■ **Task item**
Whenever a line below mentions the word "agent", that line should be copied.

----------------

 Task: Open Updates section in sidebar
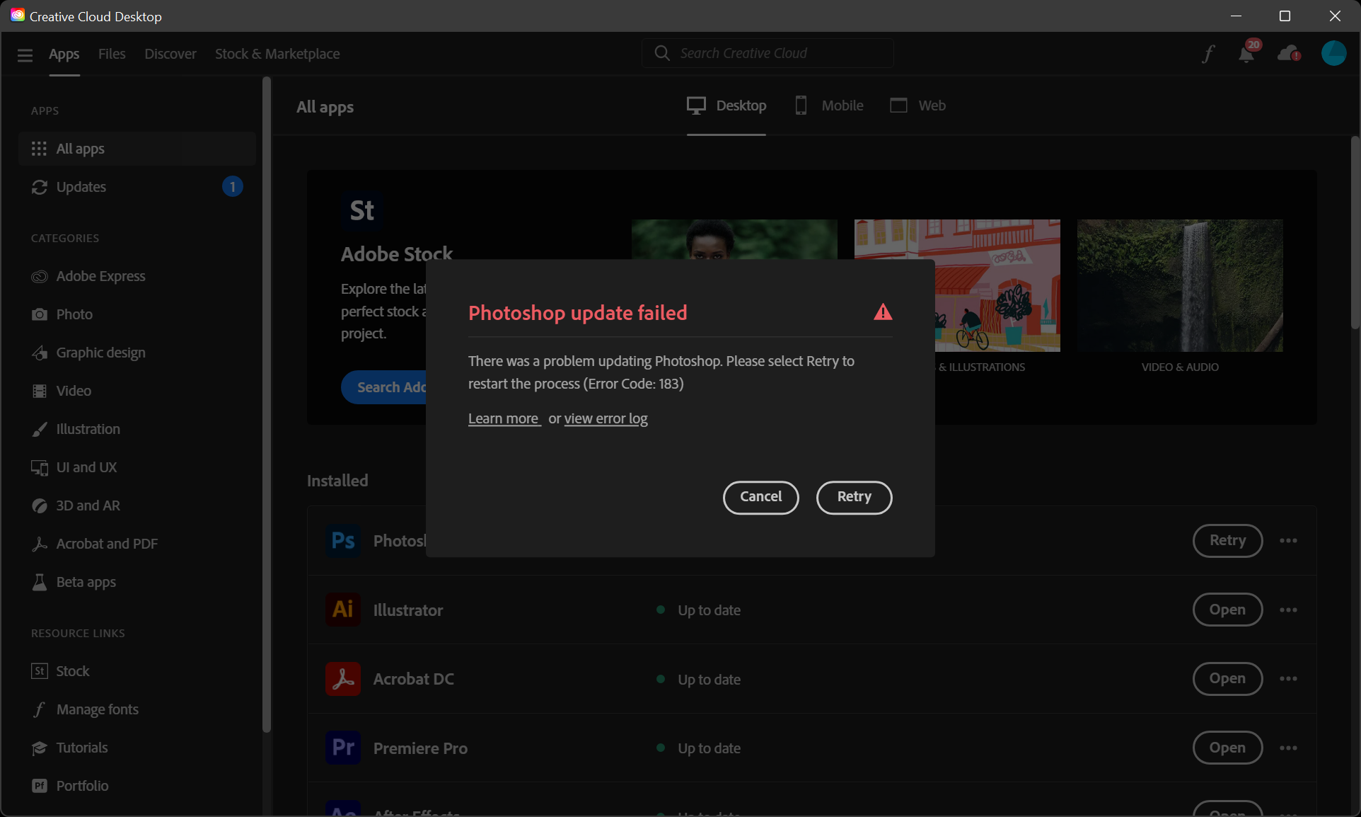(x=81, y=187)
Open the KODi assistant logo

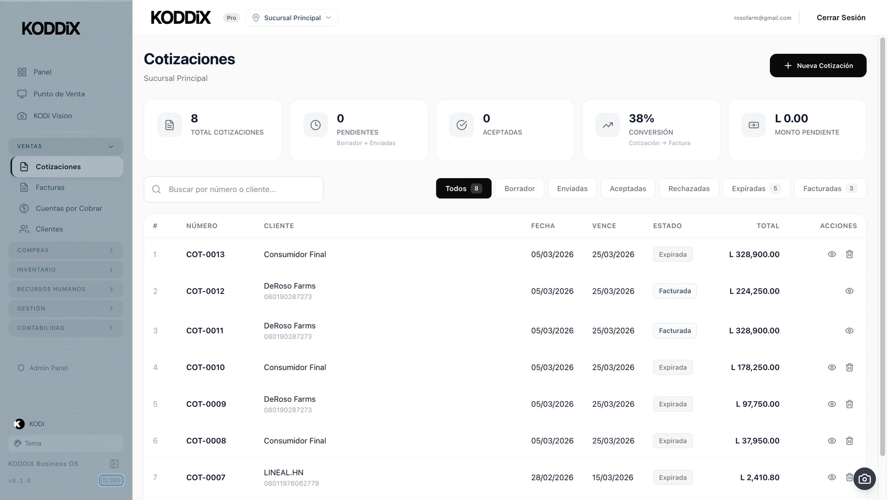coord(19,424)
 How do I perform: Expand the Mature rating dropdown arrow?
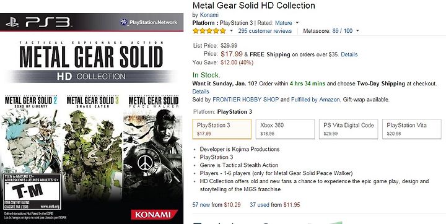[x=297, y=23]
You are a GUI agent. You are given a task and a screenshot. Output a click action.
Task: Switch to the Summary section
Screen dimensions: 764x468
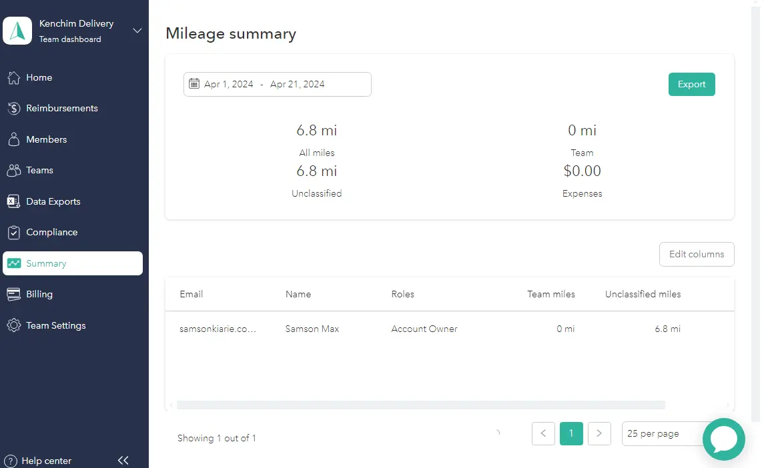tap(73, 263)
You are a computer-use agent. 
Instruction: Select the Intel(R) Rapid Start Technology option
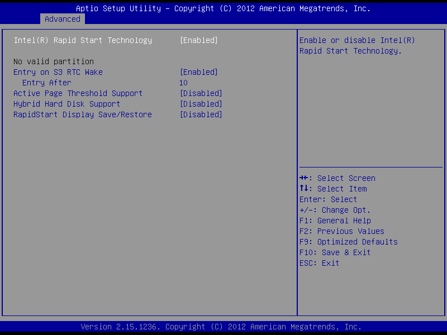click(x=83, y=40)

----------------

■ **Task result**
You are a GUI agent. You are given a task and a screenshot. Output a click action.
You are a computer-use agent. 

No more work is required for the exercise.